End result? The few analysts that cover Generac Holdings are collectively calling for a 7% improvement in this year's top line despite the impediment of the coronavirus contagion, and are modeling a reacceleration of top-line growth to a pace of nearly 11% next year. That growth will extend an unfettered growth streak that goes all the way back to 2013.

3. Ciena is a 5G centerpiece

Finally, add Ciena Corp. to your list of stocks to think about even though most folks on Wall Street aren't.

That's not to suggest Wall Street (or Main Street, for that matter) is entirely unaware of the $9 billion organization. About 20 analysts follow it and collectively rate it at a little bit better than a buy. That's just shy of deeming it a strong buy. The consensus price target of $61 is also a tad above the stock's present price of just under $60 per share. The pros hardly hate the stock.

They are arguably not paying enough attention to it, though, causing investors to do the same.

See, this networking and wireless-tech company is quietly responsible for helping to shape the 5G landscape as we know it. It's understood for some time that for 5G speeds to be possible in the number of deployments planned, conventional connectivity like fiber optics has to be part of the mix. That's why Ciena has been working on the solutions that fellow Fool Harsh Chauhan described last month, including 5G-optimized routers and 5G network automation software that serve as the backbone of a product line Ciena simply refers to as Adaptive IP.
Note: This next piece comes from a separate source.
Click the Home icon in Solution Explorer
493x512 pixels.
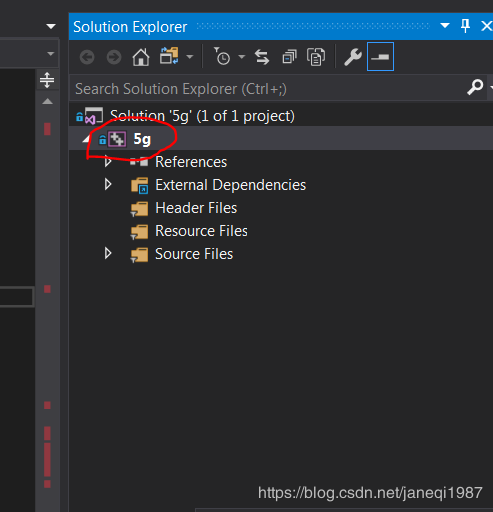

Middlemen have already taken notice of Ciena's solutions. Earlier this month, Windstream announced it had tapped Ciena to supply the backbone of its planned National Converged Optical Network, or NCON. More such deals are apt to be in the cards too. Before the COVID-19 pandemic upended the world, 2020 was frequently touted as the year 5G would become the new normal in terms of wireless broadband speeds. We're now starting to see glimmers of a renewed effort to make that happen.